This catalogue was produced on the occasion of the 2007 BMX Masters in Cologne, Germany. Action sports and urban arts share certain traits: the risk, the rush, the requirements of mixing up innovative, quick on your feet thinking with imaginative and competent technique ‌ we are all artists of our own lives and this catalogue is a celebration of several ways of life that struggle to maintain this. In this catalogue you will find information on Modart, works from the 3 artists who took part in these celebrations and information on a project that links art, sustainability, environment and sport.

Produced by www.suzuki-wayoflife.de

Celebrating Way of Life


Modart was born in 1997, the birth of a collaboration between Transworld Media Photo Associate Mona Mukherjea-Gherig and progressive fashion designer Shaney Jo Darden. Having themselves drawn a great deal of inspiration from the deeply rooted artistic culture surrounding action sports, they wanted to establish a platform to support this culture and share it with others. In 2003, Modart came to Europe hosting an impressive exhibition in Munich, which featured raw talents like Ed Templeton, Natas Kaupas, Jim Avignon, Lance Mountain and Shepard Fairey. A year later, Modart continued

to introduce exciting young artists to a broader public bringing together 30 artists including The London Police, Jeremy Fish, Andrew Pommier, Sam Flores and many others.

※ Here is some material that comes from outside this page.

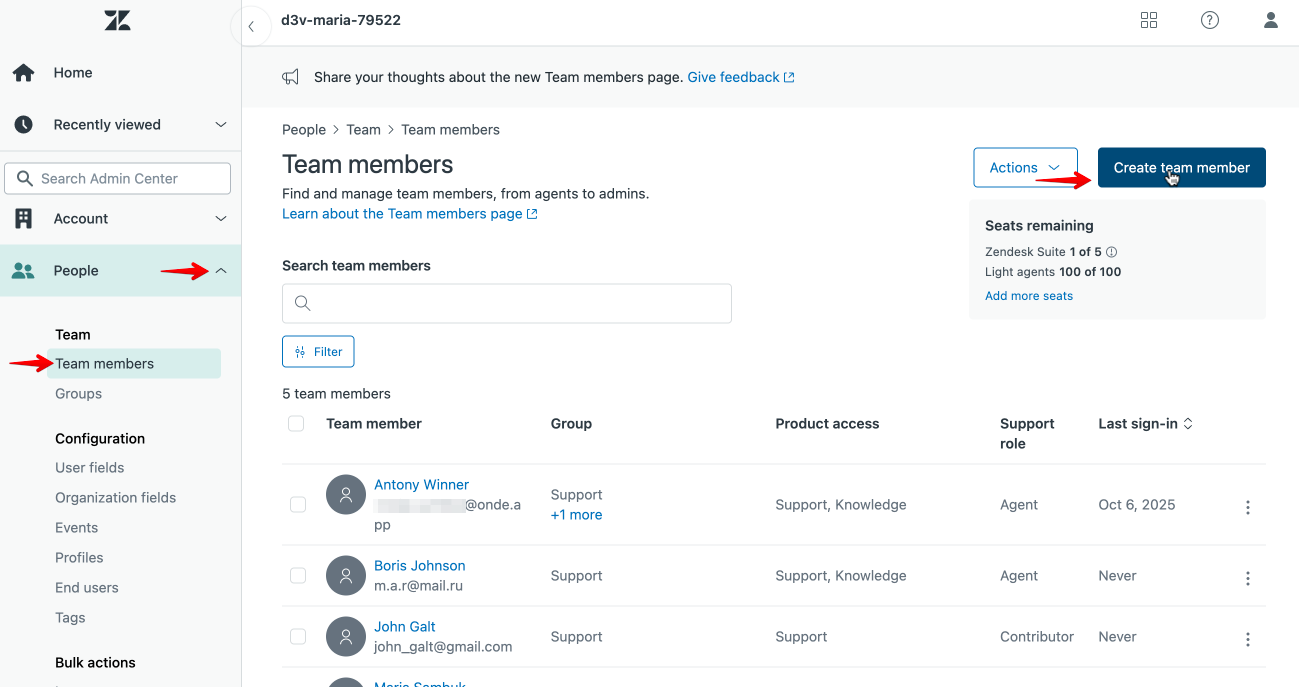This screenshot has width=1299, height=687.
Task: Open the three-dot menu for John Galt
Action: (1248, 639)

At this point, it was already clear that action sports shared certain outlooks with other creative communities and the vibe that spread from the sweat of many of these artists was essential in inspiring a coming community of artists that would reinvent their environments, cherish positive destruction as aesthetic reconstruction and search for new a new way to communicate emotional impossibilities posed by the so called modern world. Bravery, empathy and imagination, shared weapons in a sea of varied individual interests and experiences. Since 2004, Modart Magazine has documented and discussed with this coming community and evolved with it, acting as a reference and platform to place more art in public and while challenging most beliefs, holding on to one:

www.modarteurope.com


Victor Castillo Chile

Victor doesn’t mess around. He shoots straight to the core, unrooting current and historic horrors of the species known as humanity. He rips issues up and out of collective fairytales gone grim and lights them up with contrasts as blatant as the chiaroscuro of an X-ray. Victor feels that there is a delicate balance between good and evil; his work suggests an ability to toe the implications of this line. As opposed to observing soley from the almighty ego, Victor hunts for that specific quote or for that thing he knows exists and can’t yet

imagine. He maintains an Alexadrine archive of images and tattoos his research onto his attitude with masterful technique, producing an aesthetic which poses perceivable questions before dragging them off into a noir theme park where Victor hopes complacent minds will be slapped into questions. The barbarians are wearing Mickey Mouse smiles. www.iguapop.net

Victor Castillo | sexy boy


Victor Castillo | true

Victor Castillo | spirits


MORCKY Marcus Galmawsky Italy I was born in a small Italian town up the hills, in the mid seventies. I grew up in the eighties with lot of cheesy television. I started painting graffiti in the early nineties. I moved to Amsterdam in the zeros. Everyday I do a lot of things: eat, drink, smoke, smoke, smoke, draw, fry myself in front of a computer and often make my clothes unreversably dirty.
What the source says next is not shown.